Just chatted to Brittany Ferries about their on line booking amendment policy. I normally book a return trip as some travel and breakdown insurances require a return date to ensure you are not going over the specified days limit. I only know this as once I needed breakdown cover and the first question was can I prove my outward and return dates.

Anyway if you book a return trip on BF you cannot amend the return ferry booking on line as it is a part completed booking.
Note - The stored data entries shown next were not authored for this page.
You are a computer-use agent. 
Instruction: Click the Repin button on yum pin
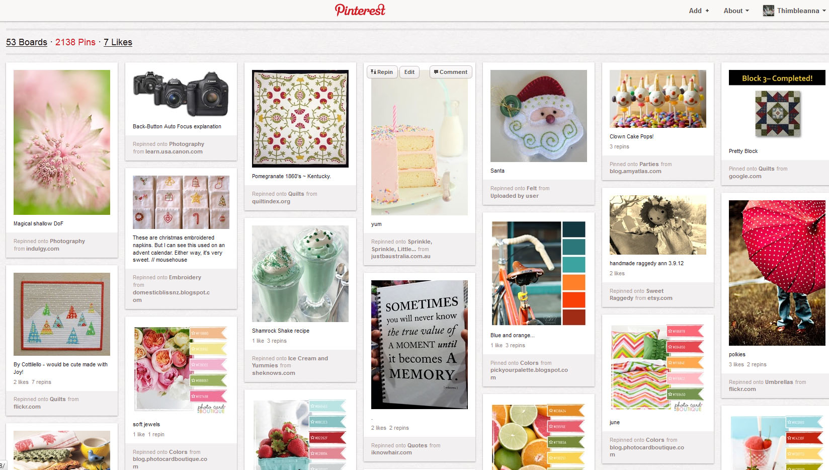pos(382,72)
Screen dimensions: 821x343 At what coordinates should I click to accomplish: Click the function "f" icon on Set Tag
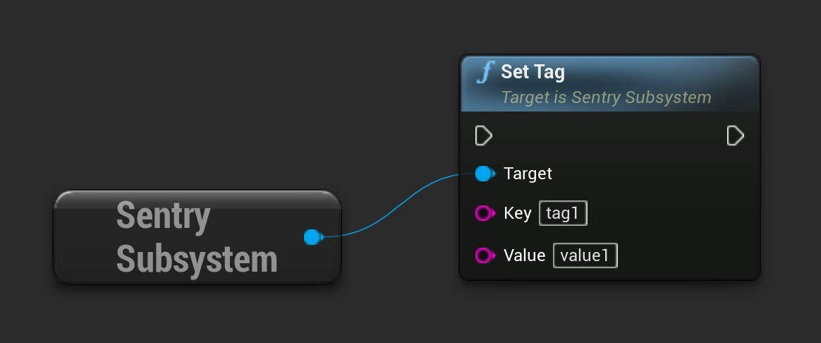(x=485, y=73)
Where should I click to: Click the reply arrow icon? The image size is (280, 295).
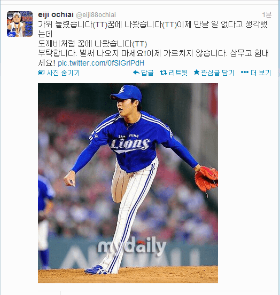136,73
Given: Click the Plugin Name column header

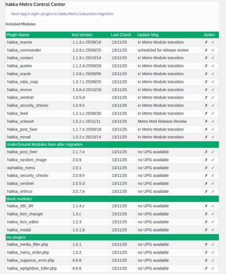Looking at the screenshot, I should point(18,35).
Only uncompleted bookings can be amended on line otherwise it is a phone call and £25. Online bookings are foc up until five days of the ferry date.

However they are happy if you book two single crossings as then they are separate and can be amended on line, also there appears to be no difference in cost. 
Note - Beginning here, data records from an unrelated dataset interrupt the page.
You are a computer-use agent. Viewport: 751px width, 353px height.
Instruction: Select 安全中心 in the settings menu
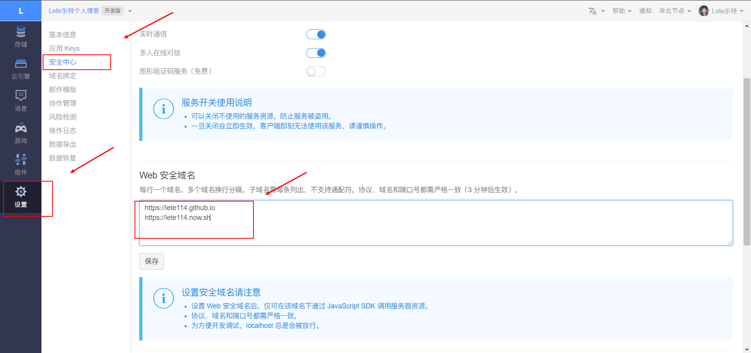click(x=63, y=62)
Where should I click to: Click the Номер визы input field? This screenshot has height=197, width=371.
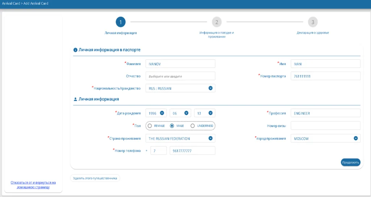pos(325,126)
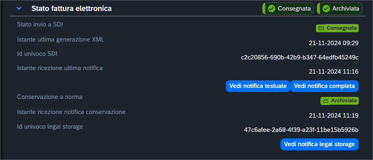Select the Id univoco SDI value

click(300, 57)
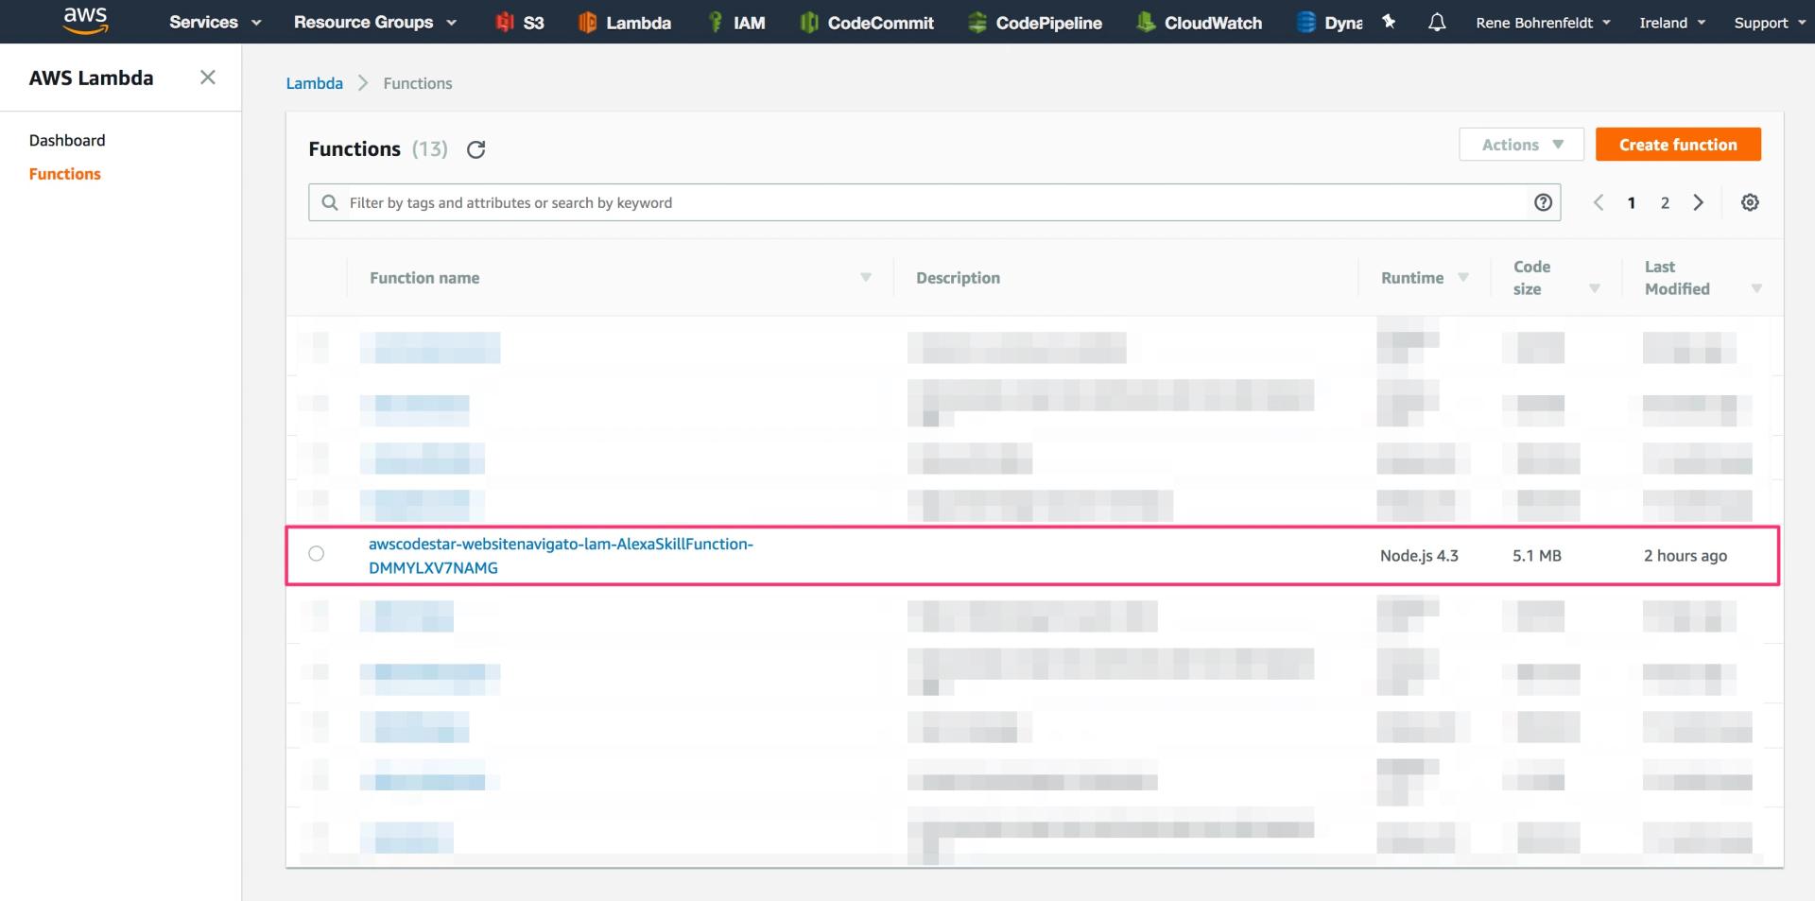Click the Create function button
Viewport: 1815px width, 901px height.
(1677, 145)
Hey Ho, great if you know about it!


----------



## mid4did (Sep 19, 2019)

We booked a return trip with britney last month,st malo to pompey.Got it through C&CC .We wondered why there were no others in the queue at 2 hours before sailing.After an hour a chap walks over and tells us the boats been cancelled,engine trouble and didn,t you get the text... No we didn,t.Went to the office and got a alternative booking from caen later that day.Also a cheque in the post for £30 to cover expenses.Our 2 grandkids were happy,they got a mcdonalds on the way,a better experience than our local back home.


----------



## witzend (Sep 19, 2019)

If we have ever had a cancellation we always get a text well in advance of our sailing by BF  some times just to advise of early loading  perhaps the C&CC got yours


----------



## witzend (Sep 19, 2019)

tidewatcher said:


> Just chatted to Brittany Ferries I normally book a return trip as some travel and breakdown insurances require a return date to ensure you are not going over the specified days limit. I only know this as once I needed breakdown cover and the first question was can I prove my outward and return dates.
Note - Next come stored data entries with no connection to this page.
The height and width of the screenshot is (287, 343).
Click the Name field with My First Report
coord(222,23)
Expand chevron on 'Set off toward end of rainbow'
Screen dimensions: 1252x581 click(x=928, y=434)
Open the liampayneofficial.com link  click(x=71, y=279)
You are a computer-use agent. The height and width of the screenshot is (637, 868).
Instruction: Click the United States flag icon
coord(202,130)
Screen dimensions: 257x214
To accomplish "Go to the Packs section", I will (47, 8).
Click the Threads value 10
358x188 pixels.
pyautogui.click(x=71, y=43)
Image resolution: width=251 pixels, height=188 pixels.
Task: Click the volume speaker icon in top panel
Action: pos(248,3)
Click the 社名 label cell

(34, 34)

We always book two separate trips for the reason you advise you can book them both at once to secure a return date


----------



## Markd (Sep 21, 2019)

I can understand the breakdown people worrying about whether you've exceeded your cover period but tbey can work out whether you're in cover from your arrival date can't they?
If you are still abroad when the cover runs out then they won't attend!
Anyway good tip about 2 singles


----------



## tidewatcher (Oct 8, 2019)

Both travel insurance and breakdown cover can (but not always) demand a return date to ensure your _intention_ was not to exceed the specified time limit. When I had to call breakdown cover in France a few years ago they requested my arrival and departure ferry dates on the phone. Having read my current cover closely I am covered for 180 per year on _"booked trips"._ This implies an outward and return booking. My experience with insurance is to always read the cover closely and comply. I had a medical claim two years ago which took over twelve months to settle due to technicality.


----------



## Markd (Oct 8, 2019)

Good tip.


----------



## tidewatcher (Oct 14, 2019)

Best laid plans and all that.... I have just read the latest Brittany Ferries newsletter where they explain that from next April 20th. they are introducing a new fare system of "Economy", "Standard" and "Flexible". It looks like the Economy is fixed and 100% taken if cancelled and cannot be amended, the Standard can be amended 14 days (I think) prior to sailing which just leaves the Flexible for those of us who wish to retain some choices on return date. It looks as though an Economy trip out and a Flexible trip back may be the option....

Just when it was going so well....


----------